- [EXERCISE GOAL]: Rescale the part of the records that opens with the line containing "This screenshot has height=681, width=1568." and closes with the line containing "[x=178, y=264]". Reproduce only those lines, request included, without the pictures, and multiply each coordinate in the answers by 1.6, rounding to whole numbers with halves rounded up.

- [INFORMATION GIVEN]:
>>>
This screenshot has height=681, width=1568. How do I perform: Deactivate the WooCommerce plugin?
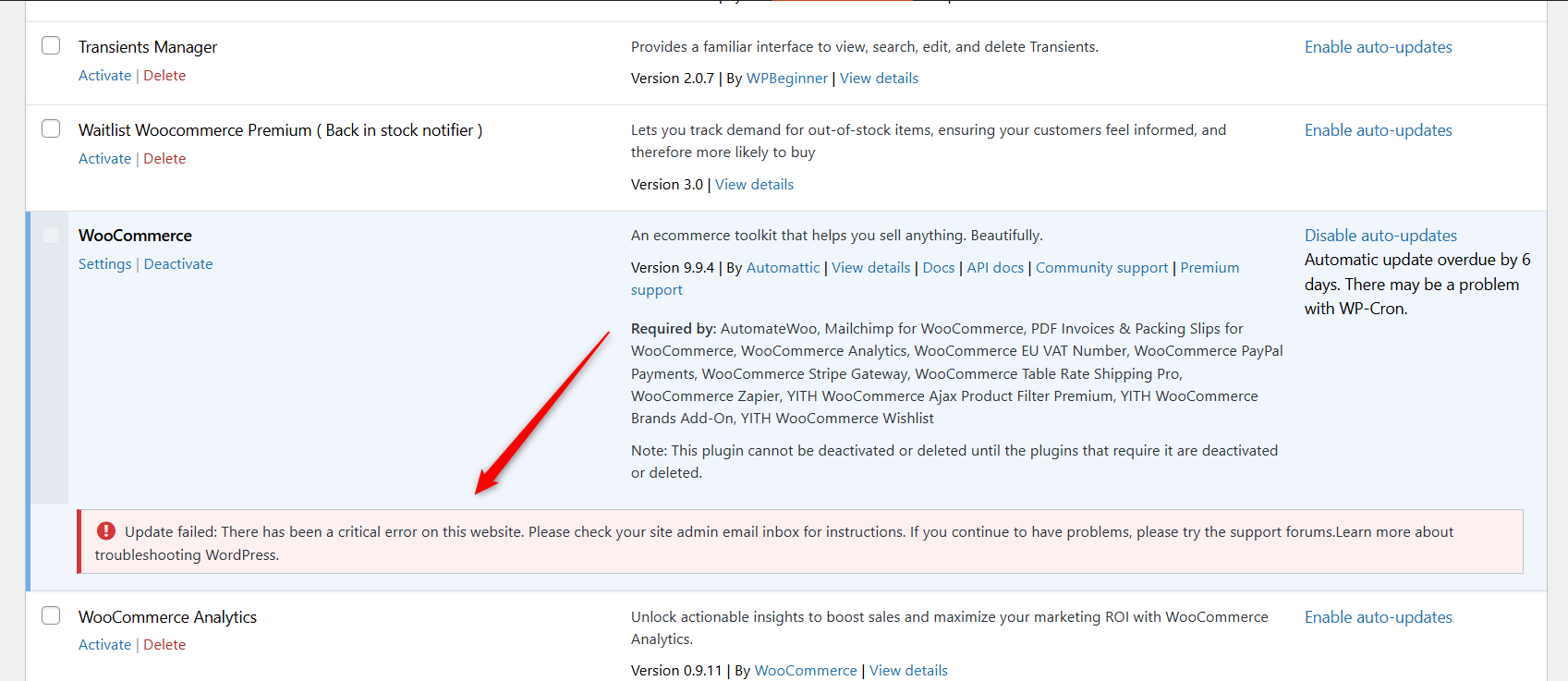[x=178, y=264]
<<<
>>>
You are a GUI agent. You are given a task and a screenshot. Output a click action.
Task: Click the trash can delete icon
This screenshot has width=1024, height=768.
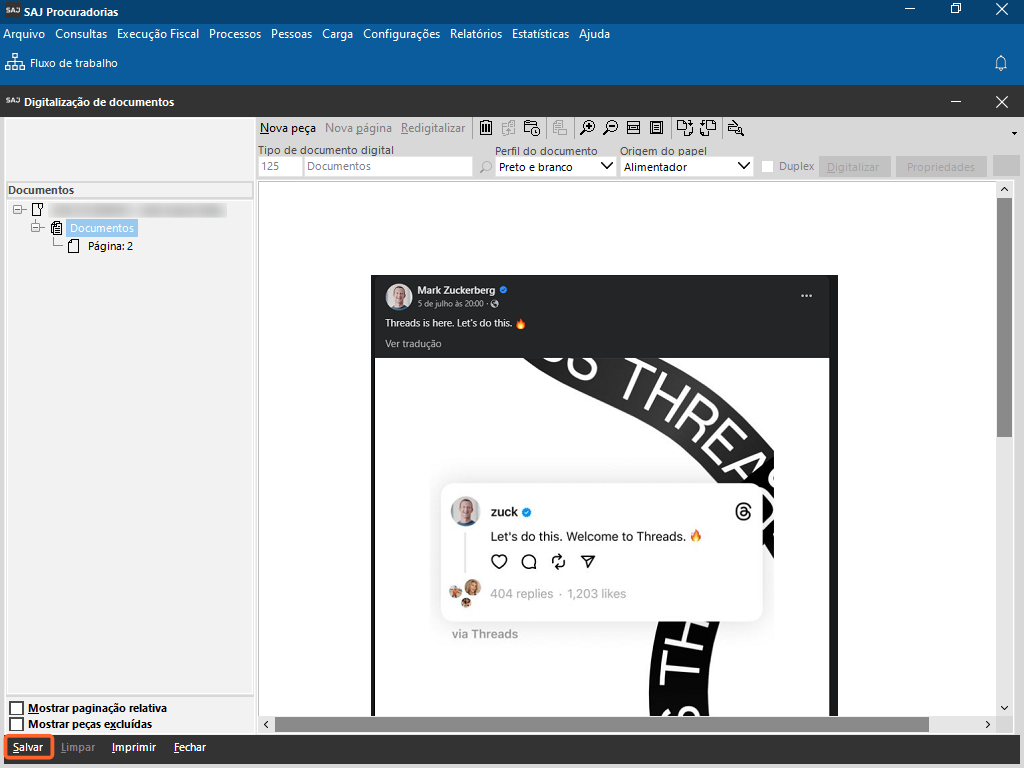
<<<
>>>
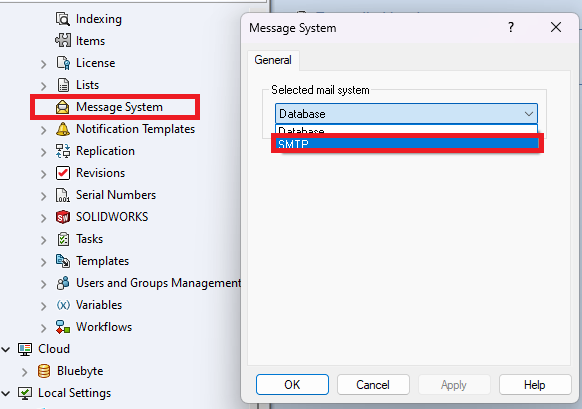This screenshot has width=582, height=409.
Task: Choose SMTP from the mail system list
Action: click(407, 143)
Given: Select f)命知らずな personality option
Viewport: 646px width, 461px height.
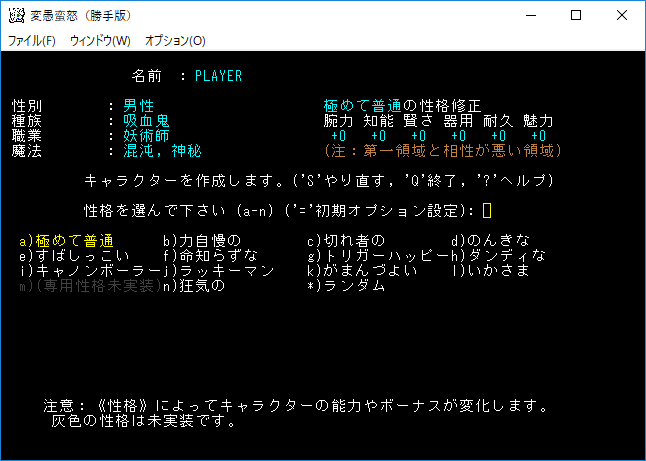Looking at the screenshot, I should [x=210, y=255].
<<<
- [TASK ANSWER]:
This screenshot has height=681, width=1568. How do I perform: Deactivate the WooCommerce plugin?
[x=285, y=422]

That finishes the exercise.